Some of you may remember that a few days ago (during The World Watercolour Challenge Month of July) I did a little ATC watercolour painting of some Meadow Flowers(<—click) and told you how I’d been inspired to paint that particular little painting.  (click the link and it will open in a new window to actually read that post if you missed it).

Meadow Flowers 5
The original ‘Meadow Flowers’ ATC (sized 2.5″x 3.5″inches)

I said in that post that if I got the opportunity I’d take a snap of the flowers next time I passed them.  Well I drove past them yesterday (1st August) and before I turned the bend I had a very heavy heart, telling myself that they’d have all been drowned by the awful rains (and the winds) we’ve experienced here in the last few days, ….  however, as I drove around the bend my heart began to flutter like a butterflies wings.  Yes, the rain had given them a bit of a knock and nudge but there they stood, nodding and swaying in the wind.  I pulled over and very quickly snapped a couple of pictures on my cell phone.  One through the open passenger side car window – so it was nice and crisp and clean … and another through the windscreen – which gave the photo a bit of a white haze … but you can kind of see them.

The REAL Meadow Flowers 1
taken through the open car window.

#### [Dataset entries]
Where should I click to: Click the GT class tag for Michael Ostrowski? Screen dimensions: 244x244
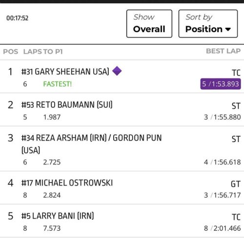click(x=236, y=184)
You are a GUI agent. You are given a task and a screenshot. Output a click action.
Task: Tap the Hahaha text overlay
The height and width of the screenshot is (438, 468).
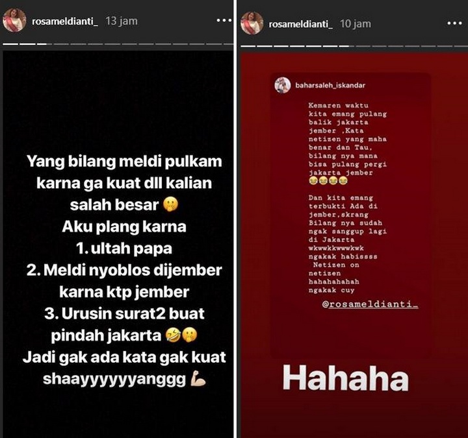tap(346, 379)
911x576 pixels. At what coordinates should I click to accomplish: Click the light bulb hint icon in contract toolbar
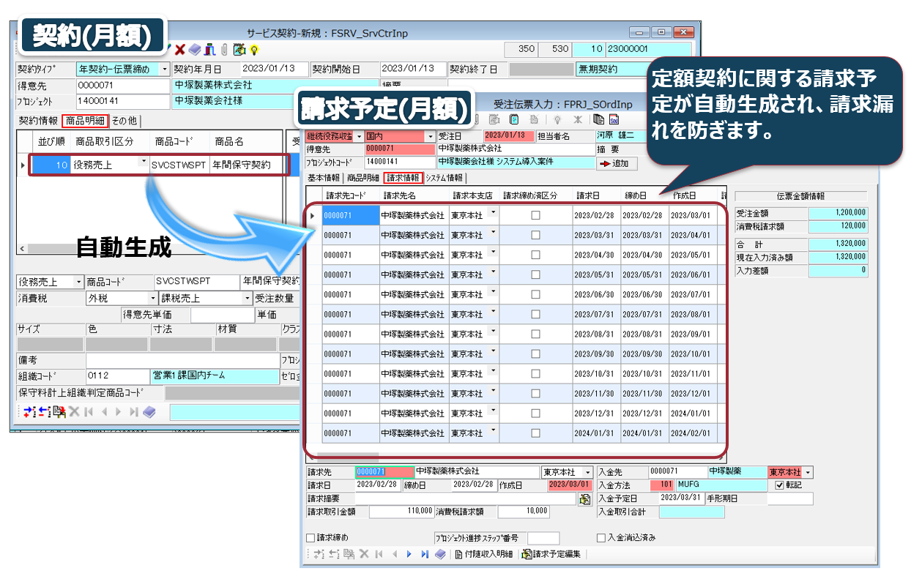click(x=254, y=50)
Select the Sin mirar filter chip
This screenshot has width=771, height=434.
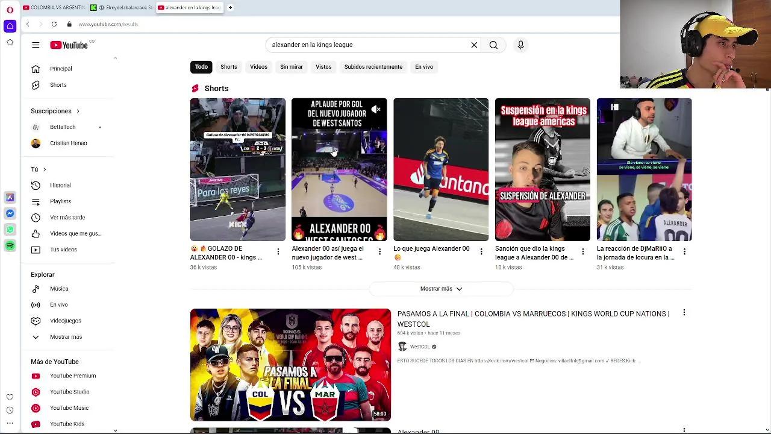(x=291, y=67)
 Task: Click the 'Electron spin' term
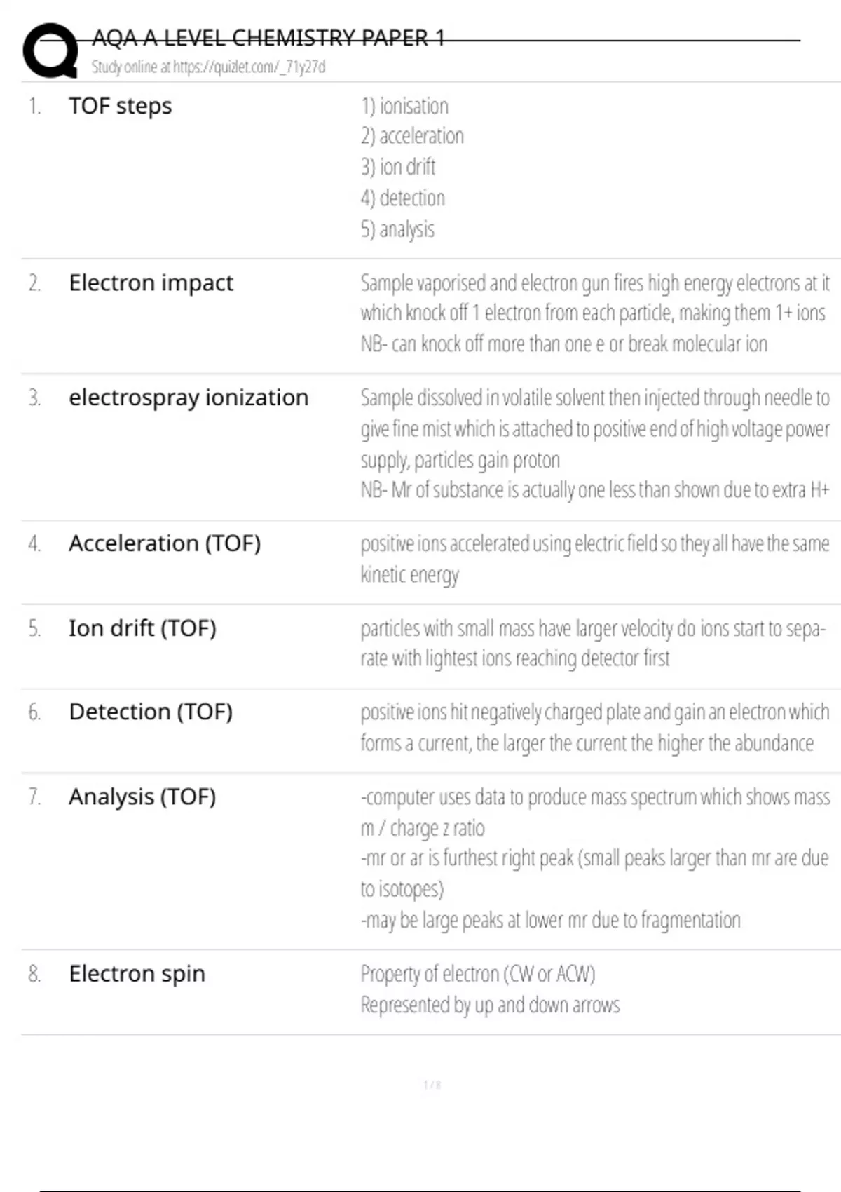[x=137, y=973]
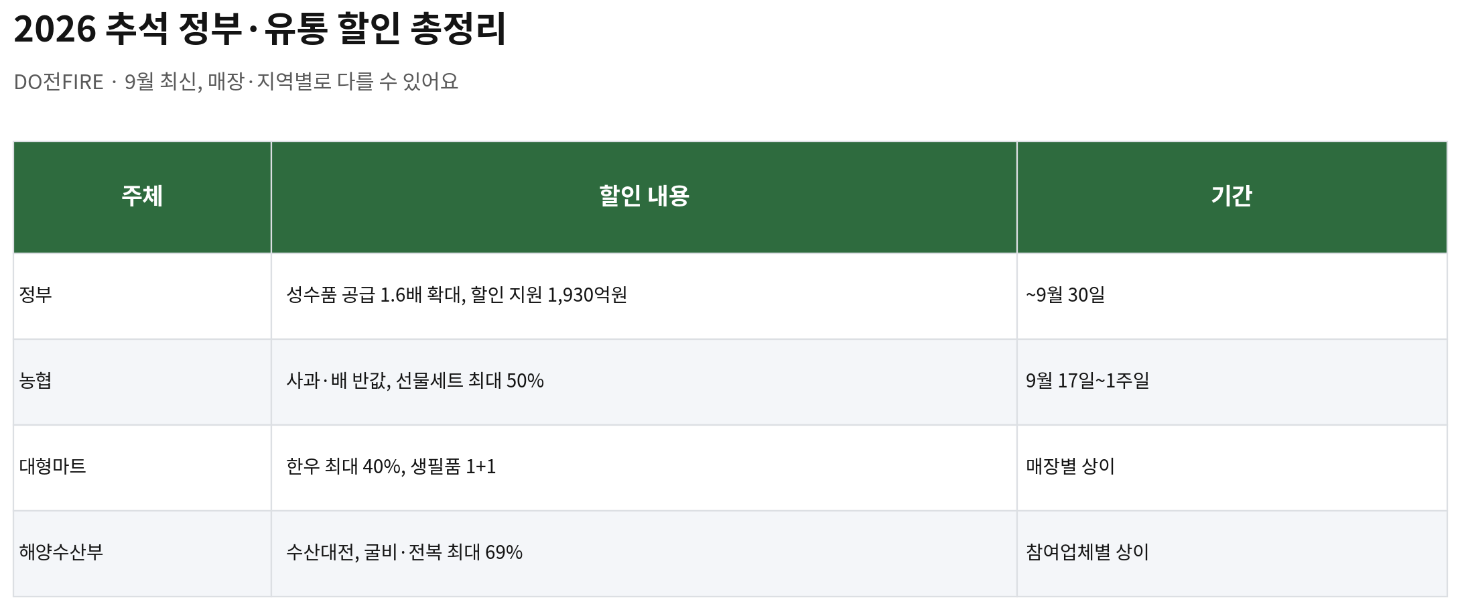Select the 해양수산부 row label
This screenshot has height=610, width=1460.
[142, 553]

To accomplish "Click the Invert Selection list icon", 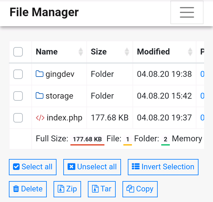I will point(136,167).
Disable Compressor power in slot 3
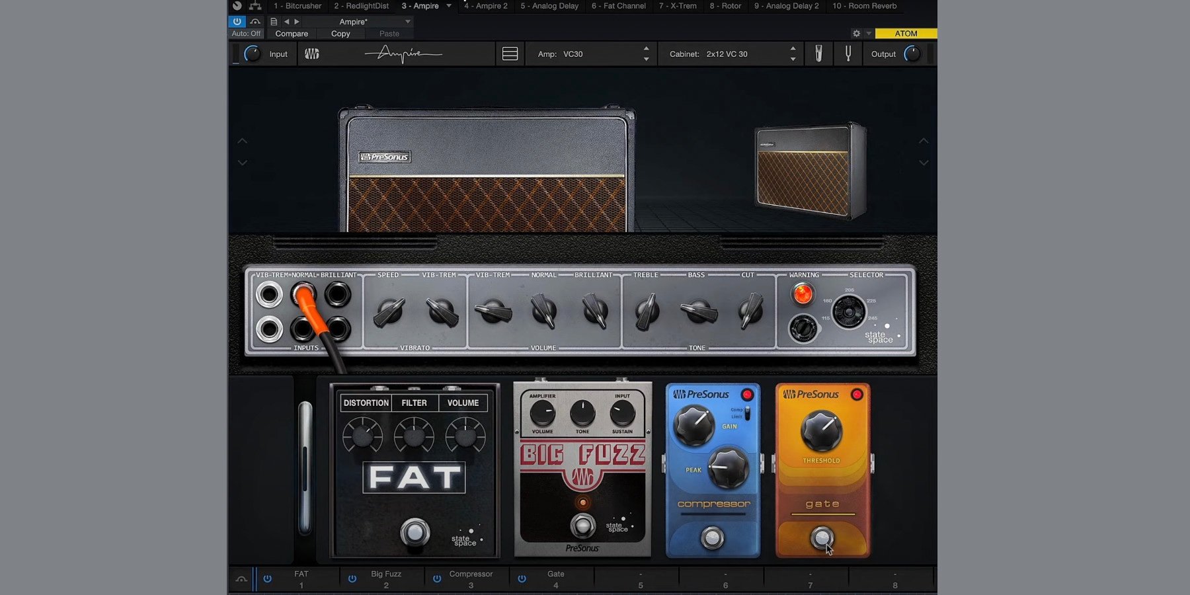The height and width of the screenshot is (595, 1190). 437,578
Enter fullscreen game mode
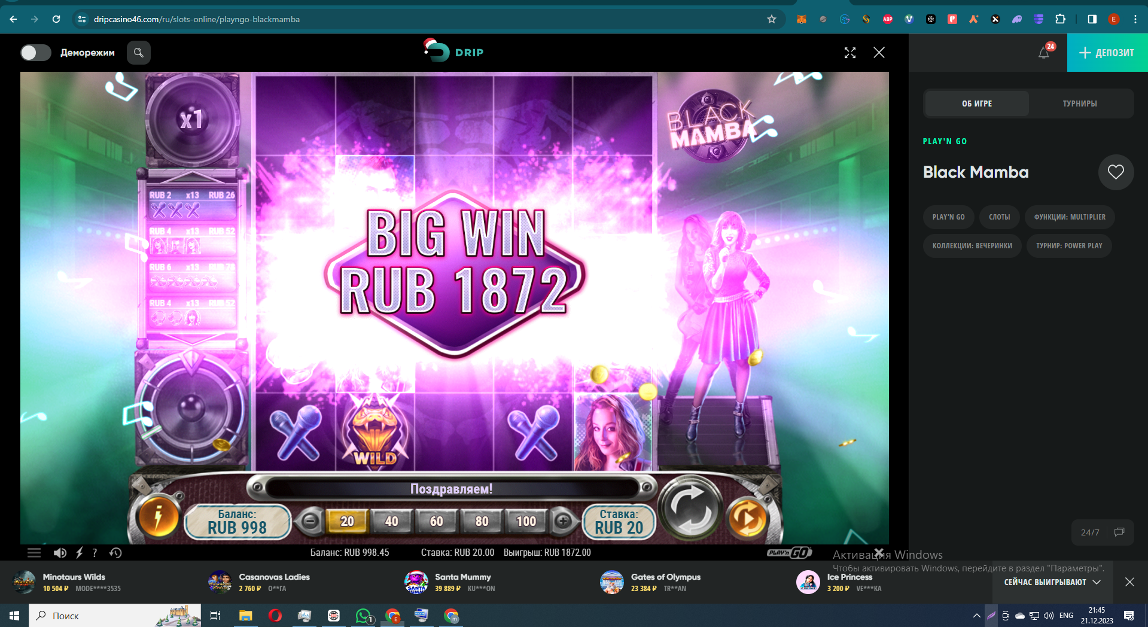This screenshot has height=627, width=1148. 849,53
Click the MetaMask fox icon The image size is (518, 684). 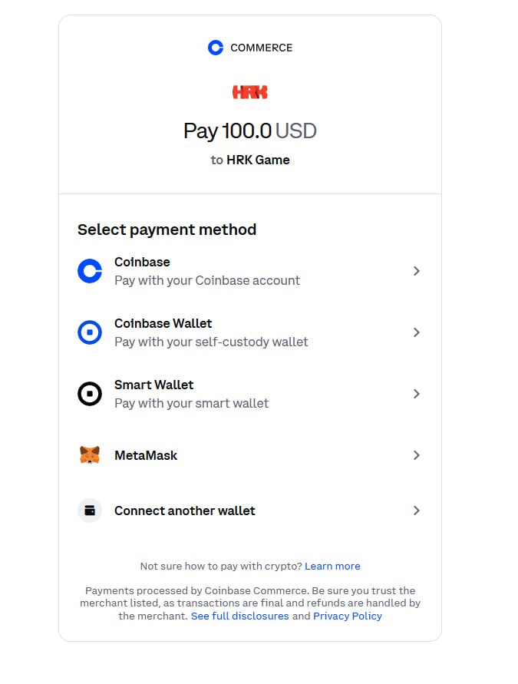point(90,455)
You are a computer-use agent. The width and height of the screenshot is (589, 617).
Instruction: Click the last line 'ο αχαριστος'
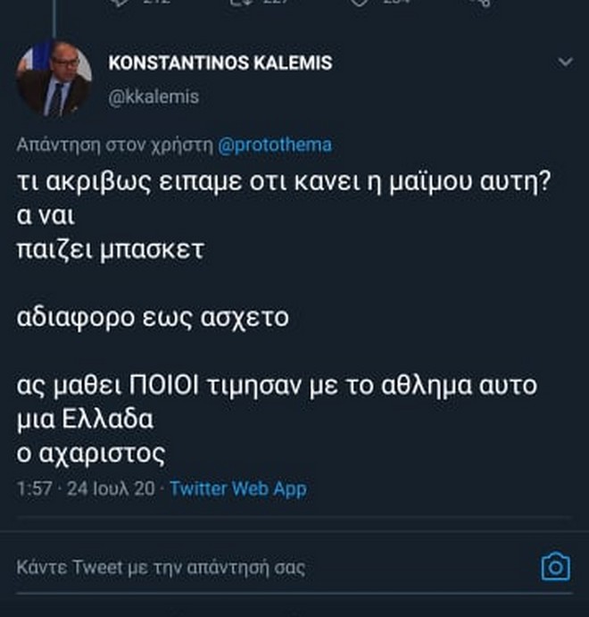click(x=91, y=454)
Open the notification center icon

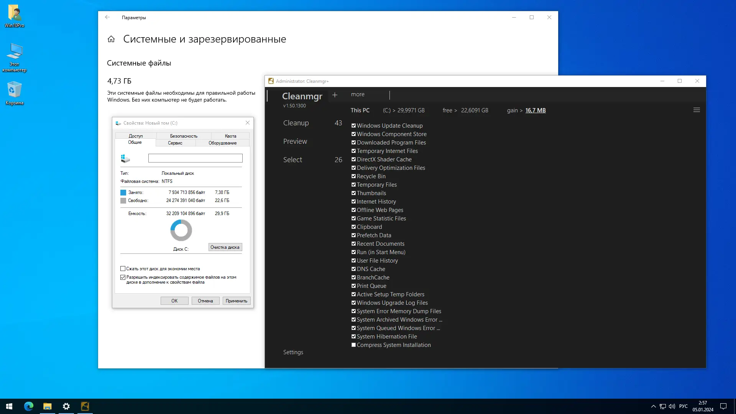click(x=723, y=406)
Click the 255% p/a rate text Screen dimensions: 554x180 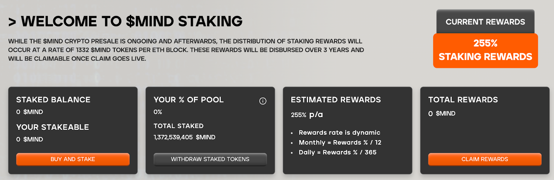click(x=307, y=115)
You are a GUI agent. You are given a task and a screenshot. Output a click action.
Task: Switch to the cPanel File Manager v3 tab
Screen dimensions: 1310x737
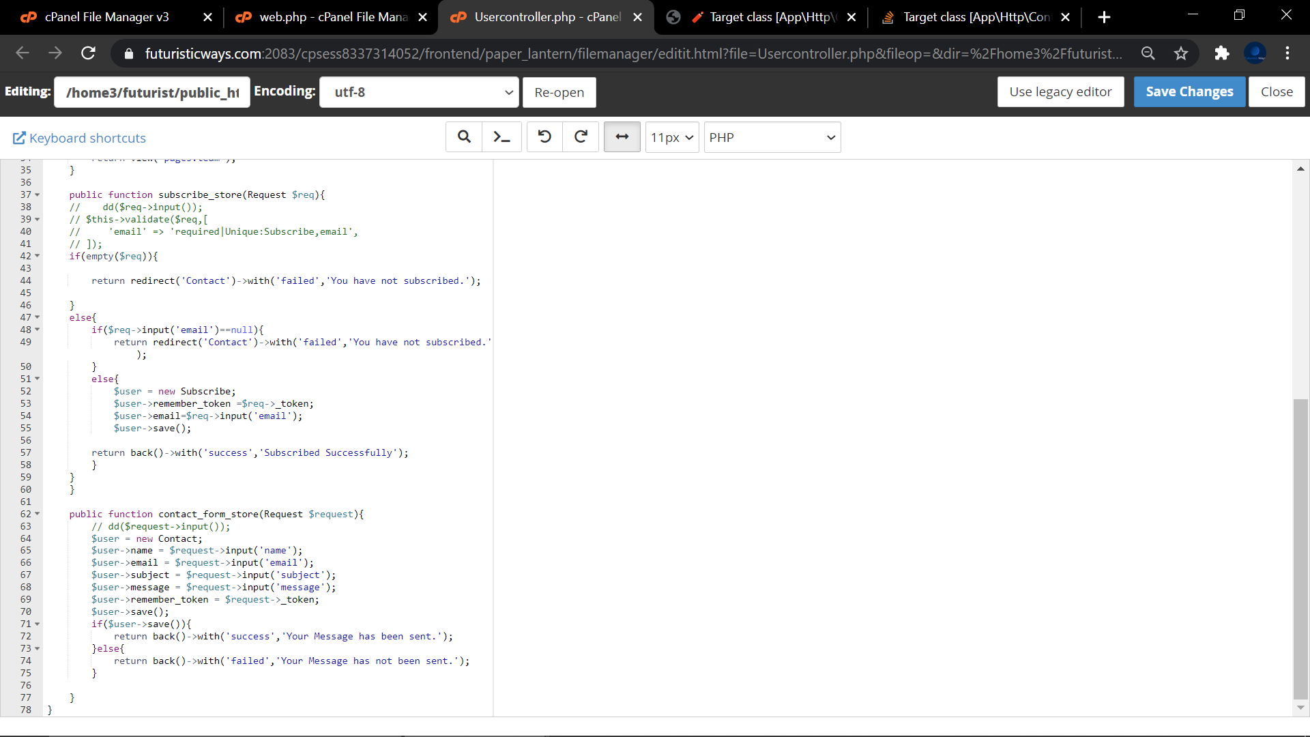click(x=107, y=17)
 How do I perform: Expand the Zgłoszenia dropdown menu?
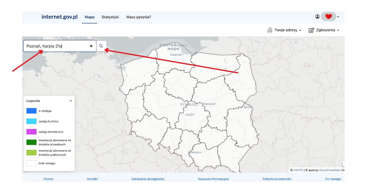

#### [Aim]
Quote the passage about the meadow flowers word for word, starting at "Some of you" and ending at "(sized 2.5″x 3.5″inches)".

#### [Right answer]
Some of you may remember that a few days ago (during The World Watercolour Challenge Month of July) I did a little ATC watercolour painting of some Meadow Flowers(<—click) and told you how I’d been inspired to paint that particular little painting.  (click the link and it will open in a new window to actually read that post if you missed it).

Meadow Flowers 5
The original ‘Meadow Flowers’ ATC (sized 2.5″x 3.5″inches)